The Age of Deep Sea Mining Begins...But At What Cost?

Much was made of James Cameron’s history making return to the Challenger Deep back in May of 2012, yet one year prior on a sunny day in July Chinese marine engineers witnessed the descent of the Jiaolong submersible to a depth of 5,000 meters, with a 7,000 meter test.

While it largely escaped the public’s notice, the fact that the Jiaolong placed a small Chinese flag on the ocean floor raised many eyebrows among US politicians and industrialists. A similar stunt played out in 2007 beneath the arctic ice, with a resurgent Russia laying claim to the mineral and petrochemical resources known to exist there in abundant deposits.

China’s nationalized deep sea mining organization has since been issued the necessary permits to mine the South Indian Ridge, joining corporate entities like Nautilus Minerals and Neptune Minerals in a new gold rush, four miles down to the frigid black floor of the ocean. This will be carried out from a manned deep sea habitat supporting a crew of 12 initially, though it will later be expanded to host 33.

In each case hydrothermal vents, rare earth mud deposits and other sites of interest are first surveyed by manned deep sea submersibles before a refinery vessel (or a deep sea submersible operating at depth) deploys a robotic mining vehicle to the mining site.

The ones in use today are quadrupedal or tracked and use a bucket wheel excavator to carve up the vents, essentially deep sea volcanoes, and a suction hose to transport the ground up mineral slurry to the surface vessel for processing.

Amidst this clamor for oceanic resources, scientific voices have cried out in protest. Hydrothermal vents represent some of the least understood and most scientifically valuable research sites in the ocean. As the abyssal plain alone comprises a landmass larger than every combined continent, the vast majority remains unexplored.

Today’s submersibles, being purely battery powered (internal combustion engines will not function in water) spend most of their time in descent or ascent, moving very little horizontally. Consequently only 10% or so of the ocean bed has been explored and new species are discovered in every dive, many around vents.

Because vent species rely on chemicals emitted by them to survive and cannot traverse the huge distances between them, hydrothermal vents act as a sort of deep sea galapagos islands, with evolutionarily distinct populations living around each one.

Aside from the obvious conflict of interests that results when a mining company must destroy a completely unique ecosystem in order to mine its volcanically deposited, high grade precious metals, there’s also questions concerning the sediment plume.

> Source records:
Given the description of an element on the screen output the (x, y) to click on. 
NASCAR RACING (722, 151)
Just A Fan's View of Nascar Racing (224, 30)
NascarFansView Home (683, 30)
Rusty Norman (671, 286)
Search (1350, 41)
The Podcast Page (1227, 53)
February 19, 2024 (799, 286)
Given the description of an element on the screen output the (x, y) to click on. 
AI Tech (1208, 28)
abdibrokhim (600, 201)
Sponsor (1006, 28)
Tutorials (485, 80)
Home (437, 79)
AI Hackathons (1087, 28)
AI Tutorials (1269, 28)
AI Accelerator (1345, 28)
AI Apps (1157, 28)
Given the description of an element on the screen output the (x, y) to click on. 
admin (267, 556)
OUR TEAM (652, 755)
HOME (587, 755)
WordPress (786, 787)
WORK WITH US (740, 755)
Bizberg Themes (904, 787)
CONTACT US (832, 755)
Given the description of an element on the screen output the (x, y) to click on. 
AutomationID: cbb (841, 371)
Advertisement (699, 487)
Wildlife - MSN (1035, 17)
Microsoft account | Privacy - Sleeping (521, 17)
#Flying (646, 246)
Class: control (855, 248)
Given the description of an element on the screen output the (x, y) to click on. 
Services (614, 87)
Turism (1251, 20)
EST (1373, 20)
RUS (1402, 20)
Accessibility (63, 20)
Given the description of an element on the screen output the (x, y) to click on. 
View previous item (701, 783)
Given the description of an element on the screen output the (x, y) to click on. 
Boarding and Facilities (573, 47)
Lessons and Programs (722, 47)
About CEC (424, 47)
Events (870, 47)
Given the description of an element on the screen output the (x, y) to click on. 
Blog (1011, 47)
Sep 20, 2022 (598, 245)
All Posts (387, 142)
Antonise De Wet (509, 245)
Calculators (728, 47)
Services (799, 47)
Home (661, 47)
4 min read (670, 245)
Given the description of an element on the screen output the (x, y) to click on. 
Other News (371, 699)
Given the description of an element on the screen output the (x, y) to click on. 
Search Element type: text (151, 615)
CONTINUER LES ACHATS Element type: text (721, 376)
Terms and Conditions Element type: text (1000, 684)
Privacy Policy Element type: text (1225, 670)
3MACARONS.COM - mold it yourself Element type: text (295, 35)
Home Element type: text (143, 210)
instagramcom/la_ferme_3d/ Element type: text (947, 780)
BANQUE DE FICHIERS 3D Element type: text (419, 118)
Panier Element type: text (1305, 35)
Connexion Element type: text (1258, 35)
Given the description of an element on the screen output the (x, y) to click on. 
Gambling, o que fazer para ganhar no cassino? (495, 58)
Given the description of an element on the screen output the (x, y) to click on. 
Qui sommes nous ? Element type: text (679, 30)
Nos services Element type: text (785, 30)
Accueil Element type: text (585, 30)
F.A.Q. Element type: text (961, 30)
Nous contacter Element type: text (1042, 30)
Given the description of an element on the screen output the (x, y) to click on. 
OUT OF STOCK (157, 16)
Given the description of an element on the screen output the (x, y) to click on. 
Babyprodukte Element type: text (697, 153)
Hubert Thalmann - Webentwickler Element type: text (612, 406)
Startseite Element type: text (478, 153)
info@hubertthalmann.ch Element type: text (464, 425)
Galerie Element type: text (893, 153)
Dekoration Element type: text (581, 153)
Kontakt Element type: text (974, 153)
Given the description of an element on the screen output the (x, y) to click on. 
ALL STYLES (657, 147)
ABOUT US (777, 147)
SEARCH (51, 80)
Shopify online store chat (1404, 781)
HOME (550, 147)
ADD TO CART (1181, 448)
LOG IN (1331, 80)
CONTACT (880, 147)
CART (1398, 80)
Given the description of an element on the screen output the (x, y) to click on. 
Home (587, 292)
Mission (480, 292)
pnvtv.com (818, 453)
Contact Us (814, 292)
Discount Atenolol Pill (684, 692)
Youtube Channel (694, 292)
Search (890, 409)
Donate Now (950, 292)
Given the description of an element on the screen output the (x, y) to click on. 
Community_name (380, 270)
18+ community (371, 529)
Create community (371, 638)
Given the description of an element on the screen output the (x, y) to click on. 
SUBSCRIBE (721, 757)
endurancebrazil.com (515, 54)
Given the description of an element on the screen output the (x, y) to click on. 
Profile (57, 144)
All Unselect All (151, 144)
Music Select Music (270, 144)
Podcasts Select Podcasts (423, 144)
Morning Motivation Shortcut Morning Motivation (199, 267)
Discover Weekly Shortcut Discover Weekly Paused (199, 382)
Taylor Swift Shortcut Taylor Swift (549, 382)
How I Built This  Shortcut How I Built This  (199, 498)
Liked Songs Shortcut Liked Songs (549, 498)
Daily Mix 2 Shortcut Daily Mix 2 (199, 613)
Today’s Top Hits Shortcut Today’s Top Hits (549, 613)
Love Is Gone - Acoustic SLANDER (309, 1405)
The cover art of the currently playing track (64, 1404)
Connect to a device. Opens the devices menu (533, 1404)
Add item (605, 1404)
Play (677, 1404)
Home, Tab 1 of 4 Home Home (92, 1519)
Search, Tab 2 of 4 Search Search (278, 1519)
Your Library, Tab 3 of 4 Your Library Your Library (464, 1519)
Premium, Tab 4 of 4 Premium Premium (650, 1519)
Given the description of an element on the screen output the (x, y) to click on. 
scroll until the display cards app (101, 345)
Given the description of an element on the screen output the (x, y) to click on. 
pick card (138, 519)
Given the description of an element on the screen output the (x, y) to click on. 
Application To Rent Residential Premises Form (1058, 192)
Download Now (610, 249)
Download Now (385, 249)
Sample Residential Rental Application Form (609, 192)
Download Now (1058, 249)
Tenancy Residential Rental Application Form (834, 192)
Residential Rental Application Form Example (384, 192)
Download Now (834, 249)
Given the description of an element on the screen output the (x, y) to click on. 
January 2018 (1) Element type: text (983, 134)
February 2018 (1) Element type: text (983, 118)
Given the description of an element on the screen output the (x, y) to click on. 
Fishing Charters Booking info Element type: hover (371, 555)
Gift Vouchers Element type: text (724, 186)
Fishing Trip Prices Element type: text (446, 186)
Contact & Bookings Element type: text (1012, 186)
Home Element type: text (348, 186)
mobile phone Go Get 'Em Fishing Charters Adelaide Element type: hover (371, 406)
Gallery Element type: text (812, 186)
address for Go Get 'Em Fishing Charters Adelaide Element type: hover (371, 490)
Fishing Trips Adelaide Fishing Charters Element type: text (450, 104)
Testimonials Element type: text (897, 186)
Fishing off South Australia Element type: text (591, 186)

> Exercise details: Reproduce word for word the stretch of the deep sea mining article from "In each case" through "the mining site.". You will not need the entries.

> Task response:
In each case hydrothermal vents, rare earth mud deposits and other sites of interest are first surveyed by manned deep sea submersibles before a refinery vessel (or a deep sea submersible operating at depth) deploys a robotic mining vehicle to the mining site.